FTX Says Some Crypto Customers Could Get Their Money Back, But No Gains From Price Increases

In this photo illustration the FTX logo and mobile app adverts are displayed on screens on November 10, 2022 in London, England. (Photo Illustration by Leon Neal/Getty Images)

OAN’s Brooke Mallory
11:35 AM – Wednesday, May 8, 2024

If a judge accepts the company’s bankruptcy plan, certain customers of the defunct cryptocurrency exchange FTX may be entitled to receive the full amount of money they lost.


Even though the value of bitcoin and other digital assets has increased significantly after the collapse of the FTX exchange in November 2022, they will not receive the profits on their holdings that have occurred over the previous two years.

In a press release on Tuesday, FTX, which is “undergoing reorganization,” stated that 98% of its creditors, including individual investors, who had $50,000 or less, will get their money back in cash within 60 days of the restructuring plan taking effect.

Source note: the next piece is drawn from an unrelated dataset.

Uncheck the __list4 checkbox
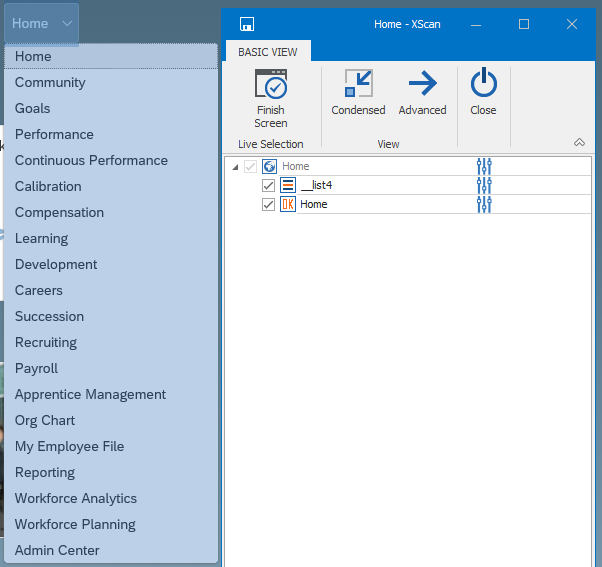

“The plan must still be approved by a court and by creditors,” NBC News reported.

“We are pleased to be in a position to propose a chapter 11 plan that contemplates the return of 100% of bankruptcy claim amounts plus interest for non-governmental creditors,” said John J. Ray III, chief executive officer of FTX, whose role also serves as a chief restructuring officer.

The reorganization team’s sale of many other assets held by FTX and its sister business, Alameda Research, made that strategy viable. Among these were shares in Anthropic, the artificial intelligence startup funded by Amazon, which is currently valued at close to $20 billion.

According to FTX, the corporation has sold $900 million worth of shares this year.

However, a few claimants are against having their cryptocurrency holdings assessed at rates starting in November 2022. Bitcoin has increased by more than 250% since then.

FTX admitted that certain claimants may feel that the benefits they receive from the bankruptcy are insufficient. Although, the announcement stated that at the time of its failure, FTX was thought to hold “only 0.1% of the Bitcoin and only 1.2% of the Ethereum customers.”

FTX, which is referred to as a debtor in the bankruptcy case, has thus, “not been able to benefit from the appreciation of these missing tokens during the chapter 11 cases,” according to the press release.

“Instead, the debtors have had to look to other sources of recoverable value to repay creditors.”

Sam Bankman-Fried, the former head of FTX, was given a 25-year prison term in March for orchestrating the scam that led to the exchange’s failure.